The sessions of the working group will be held in the seminar room of CERMICS (2nd floor of Coriolis building, left wing, see here for instructions to reach the building).

May 12th, 2020

  • 10h-11h Alessandro Rudi (INRIA Paris), Introduction on reproducing kernel Hilbert spaces, with application to machine learning
    In this talk, I will introduce the machinery of reproducing kernel Hilbert spaces (RKHS), which is a key tool when we need to represent a rich space of functions over an arbitrary domain and have at the same time good approximation properties. A key example where RKHS are used is in supervised learning. It will be developed during the talk starting from the definition of the supervised learning problem and its solution via empirical risk minimization over suitable RKHSs.

March 31. 2020 CANCELLED

  • 10h-11h Alessandro Rudi (INRIA Paris), CANCELLED  
  • 11h15-12h15 CANCELLED
    Tiffany Vlaar (University of Edinburgh), Thermodynamic sampling algorithms for neural network parametrization

Motivated by intuitions from molecular dynamics, we discuss a variety of methods for sampling of high-dimensional distributions, which rely on discretised stochastic differential equations. These methods have the potential to improve upon existing optimisation procedures for neural network parameterisation, such as stochastic gradient descent and stochastic gradient Langevin dynamics. In particular, I will discuss Adaptive Langevin (AdL) dynamics [1,2,3] and our AdLaLa algorithm [4], which uses a partitioning of the neural network parameters based on natural layer structure to obtain rapid convergence for certain classification problems.

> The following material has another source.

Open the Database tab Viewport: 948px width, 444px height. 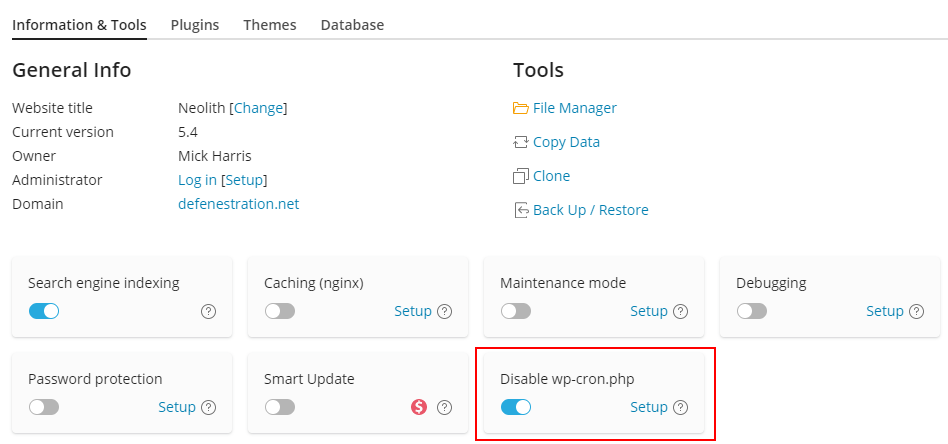point(352,25)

[1] A. Jones and B. Leimkuhler. Adaptive stochastic methods for sampling driven molecular systems, Journal of Chemical Physics 135, 2011.

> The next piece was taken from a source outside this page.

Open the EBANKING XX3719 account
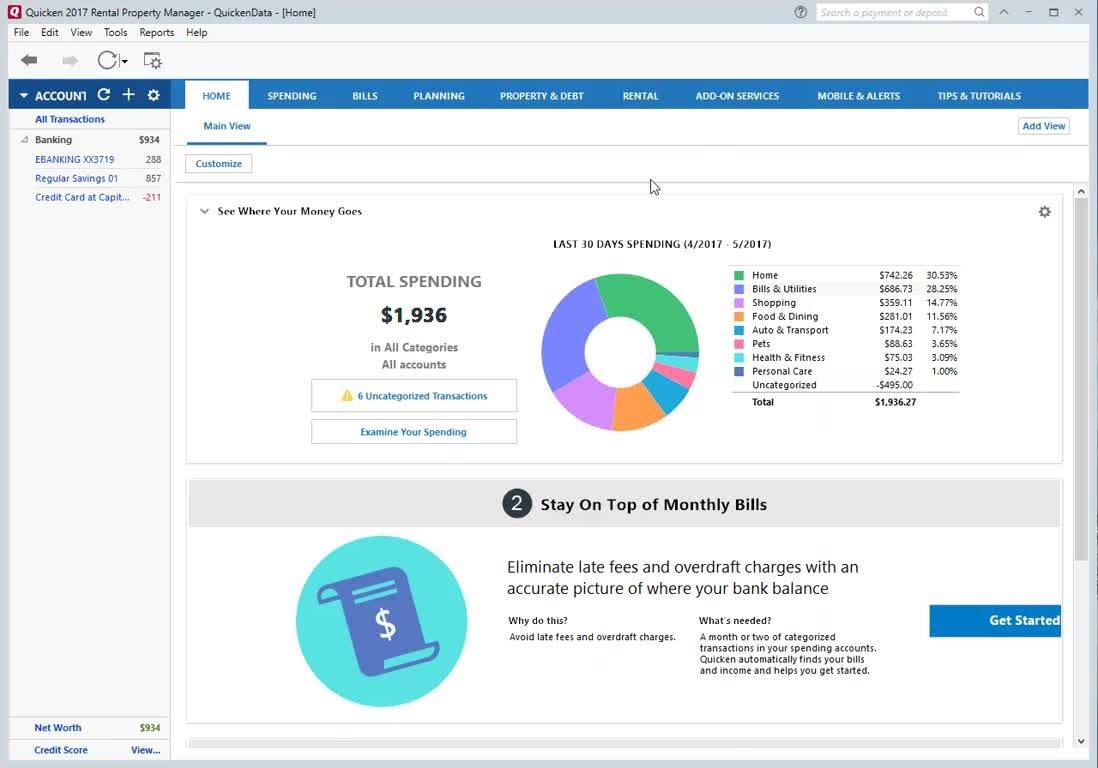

[2] N. Ding, Y. Fang, R. Babbush, C. Chen, R. D. Skeel, and H. Neven. Bayesian sampling using stochastic gradient thermostats, NIPS, 2014.

[3] B. Leimkuhler, M. Sachs, and G. Stoltz. Hypocoercivity properties of adaptive Langevin dynamics, preprint arXiv:1908.09363, 2019.

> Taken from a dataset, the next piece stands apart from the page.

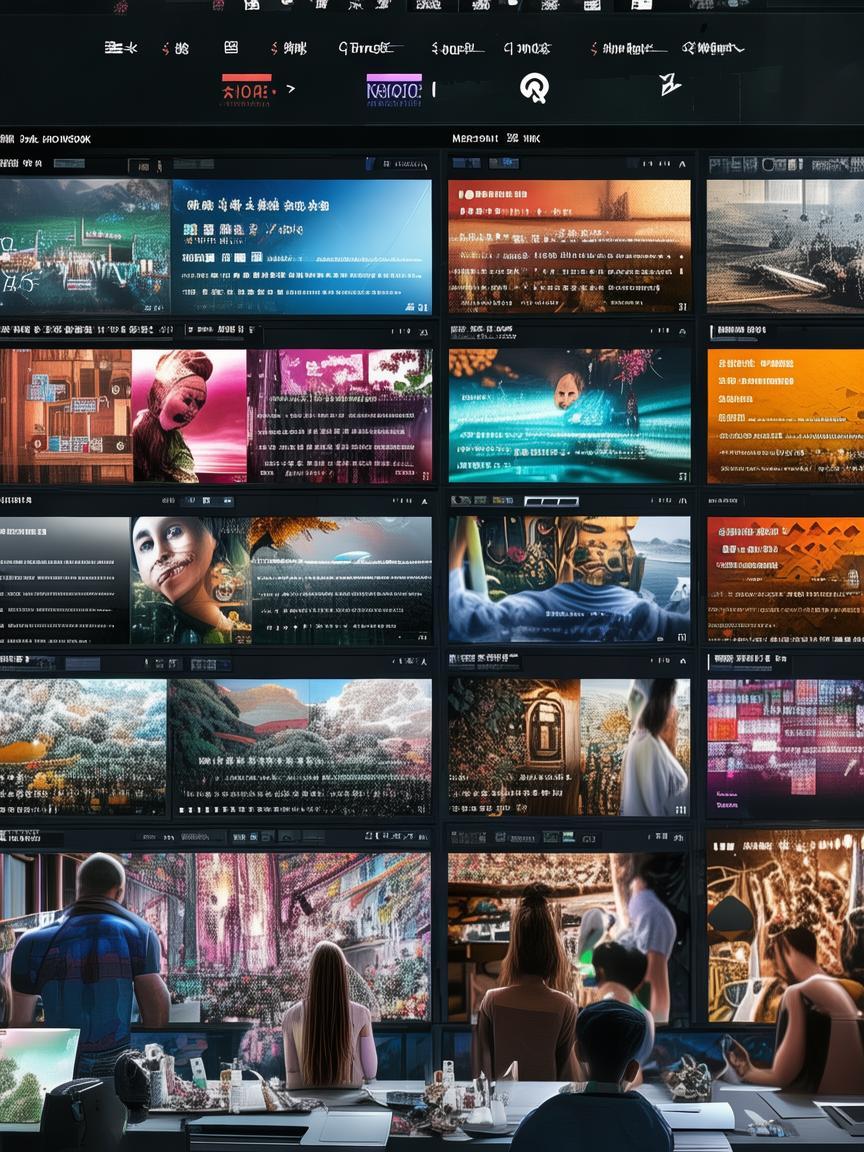
Task: Open the last menu item in top row
Action: coord(713,47)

[4] B. Leimkuhler, C. Matthews, and T. Vlaar. Partitioned Integrators for Thermodynamic Parameterisation of Neural Networks, Foundations of Data Science 1 (4) , 2019. Available: arXiv:1908.11843.

 

February 4th. 2020

  • 10h-11h Steve Oudot (INRIA Saclay, École Polytechnique), The pre-image problem from a topological perspective   

This talk will be a review of the efforts of the Topological Data Analysis (TDA) community to tackle the preimage problem. After a general introduction on TDA, the main focus will be on recent attempts to invert the TDA operator. While this line of work is still in itsinfancy, the hope on the long run is to use such inverses for featureinterpretation. The mathematical tools involved in the analysis come mainly from metric geometry, spectral theory, and the theory of constructible functions—specific pointers will be given in the course of the exposition.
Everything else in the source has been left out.